# Problem:
Switch "checkbox" to "toggle switch" in the data from the line with "The height and width of the screenshot is (605, 775)." up to and including the line with "(x=61, y=110)". Return only those lines, with everything else left unchanged.

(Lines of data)
-- START --
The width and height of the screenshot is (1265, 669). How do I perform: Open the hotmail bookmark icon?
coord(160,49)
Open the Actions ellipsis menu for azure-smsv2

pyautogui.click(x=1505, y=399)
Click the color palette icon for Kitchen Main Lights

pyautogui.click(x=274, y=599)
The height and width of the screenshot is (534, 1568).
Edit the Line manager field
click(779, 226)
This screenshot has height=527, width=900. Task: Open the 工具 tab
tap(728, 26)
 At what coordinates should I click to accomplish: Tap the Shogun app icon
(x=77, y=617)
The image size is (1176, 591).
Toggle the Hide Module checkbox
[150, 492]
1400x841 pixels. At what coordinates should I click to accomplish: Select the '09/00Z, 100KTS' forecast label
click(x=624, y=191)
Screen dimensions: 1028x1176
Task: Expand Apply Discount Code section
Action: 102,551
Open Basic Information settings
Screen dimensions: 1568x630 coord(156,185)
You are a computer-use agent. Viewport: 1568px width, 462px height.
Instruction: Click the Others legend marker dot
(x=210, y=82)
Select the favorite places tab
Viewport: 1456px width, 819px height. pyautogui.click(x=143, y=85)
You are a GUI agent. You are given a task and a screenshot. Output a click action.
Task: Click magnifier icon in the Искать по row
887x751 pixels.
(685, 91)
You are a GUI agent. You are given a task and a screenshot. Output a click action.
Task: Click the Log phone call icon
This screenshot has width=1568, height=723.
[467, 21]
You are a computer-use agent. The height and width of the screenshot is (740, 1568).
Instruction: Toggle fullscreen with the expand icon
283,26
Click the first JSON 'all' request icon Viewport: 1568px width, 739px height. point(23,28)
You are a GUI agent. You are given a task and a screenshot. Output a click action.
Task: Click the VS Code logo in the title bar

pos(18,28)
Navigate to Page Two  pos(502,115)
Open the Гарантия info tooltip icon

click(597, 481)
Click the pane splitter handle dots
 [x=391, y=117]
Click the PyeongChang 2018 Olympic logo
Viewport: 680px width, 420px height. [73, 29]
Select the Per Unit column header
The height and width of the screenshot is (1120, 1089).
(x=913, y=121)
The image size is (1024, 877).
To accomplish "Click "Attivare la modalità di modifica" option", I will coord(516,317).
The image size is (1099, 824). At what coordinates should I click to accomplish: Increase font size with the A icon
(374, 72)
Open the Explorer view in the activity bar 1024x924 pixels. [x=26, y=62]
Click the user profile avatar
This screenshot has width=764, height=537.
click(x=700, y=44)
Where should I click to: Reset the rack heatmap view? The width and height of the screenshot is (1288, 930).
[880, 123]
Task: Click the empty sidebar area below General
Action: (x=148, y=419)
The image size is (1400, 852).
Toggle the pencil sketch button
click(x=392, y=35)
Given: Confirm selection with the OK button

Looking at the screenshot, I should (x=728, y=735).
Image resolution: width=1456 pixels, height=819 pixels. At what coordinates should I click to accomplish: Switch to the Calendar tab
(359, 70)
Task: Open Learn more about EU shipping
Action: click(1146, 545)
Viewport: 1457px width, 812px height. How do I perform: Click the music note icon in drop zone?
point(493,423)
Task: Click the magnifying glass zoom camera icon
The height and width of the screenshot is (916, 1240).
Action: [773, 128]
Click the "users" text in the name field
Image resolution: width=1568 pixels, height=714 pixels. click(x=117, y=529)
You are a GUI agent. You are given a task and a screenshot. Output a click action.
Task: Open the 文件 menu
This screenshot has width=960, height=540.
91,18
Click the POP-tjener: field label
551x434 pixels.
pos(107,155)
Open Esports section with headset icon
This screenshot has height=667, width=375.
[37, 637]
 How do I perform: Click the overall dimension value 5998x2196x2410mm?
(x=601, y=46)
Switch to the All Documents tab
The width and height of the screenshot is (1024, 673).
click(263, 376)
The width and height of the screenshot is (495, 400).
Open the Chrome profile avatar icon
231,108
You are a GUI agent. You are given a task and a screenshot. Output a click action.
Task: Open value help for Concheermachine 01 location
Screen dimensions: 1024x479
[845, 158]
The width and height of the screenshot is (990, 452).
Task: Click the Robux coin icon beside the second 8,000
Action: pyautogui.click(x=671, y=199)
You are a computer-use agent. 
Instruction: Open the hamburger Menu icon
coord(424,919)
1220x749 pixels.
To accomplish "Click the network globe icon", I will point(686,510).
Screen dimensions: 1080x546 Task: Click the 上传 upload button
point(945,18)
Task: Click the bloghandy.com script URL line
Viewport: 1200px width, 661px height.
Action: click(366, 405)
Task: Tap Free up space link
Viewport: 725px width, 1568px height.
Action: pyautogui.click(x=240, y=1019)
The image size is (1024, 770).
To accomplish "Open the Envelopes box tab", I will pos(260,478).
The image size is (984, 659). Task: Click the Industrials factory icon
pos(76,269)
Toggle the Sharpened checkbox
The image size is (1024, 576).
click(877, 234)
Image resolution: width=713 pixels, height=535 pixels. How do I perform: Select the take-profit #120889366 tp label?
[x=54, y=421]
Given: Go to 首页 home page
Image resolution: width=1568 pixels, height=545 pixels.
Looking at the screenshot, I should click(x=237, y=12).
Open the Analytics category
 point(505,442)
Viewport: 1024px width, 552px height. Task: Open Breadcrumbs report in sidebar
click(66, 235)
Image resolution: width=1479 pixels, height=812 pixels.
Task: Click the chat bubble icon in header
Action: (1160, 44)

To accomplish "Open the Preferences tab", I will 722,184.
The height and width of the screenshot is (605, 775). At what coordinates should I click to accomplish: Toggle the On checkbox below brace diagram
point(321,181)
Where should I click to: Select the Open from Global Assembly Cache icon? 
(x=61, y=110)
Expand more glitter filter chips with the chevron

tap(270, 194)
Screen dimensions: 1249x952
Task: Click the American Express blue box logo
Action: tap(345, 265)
-- END --
# Right answer:
The height and width of the screenshot is (605, 775). At what coordinates should I click to accomplish: Toggle the On toggle switch below brace diagram
point(321,181)
Where should I click to: Select the Open from Global Assembly Cache icon? 
(x=61, y=110)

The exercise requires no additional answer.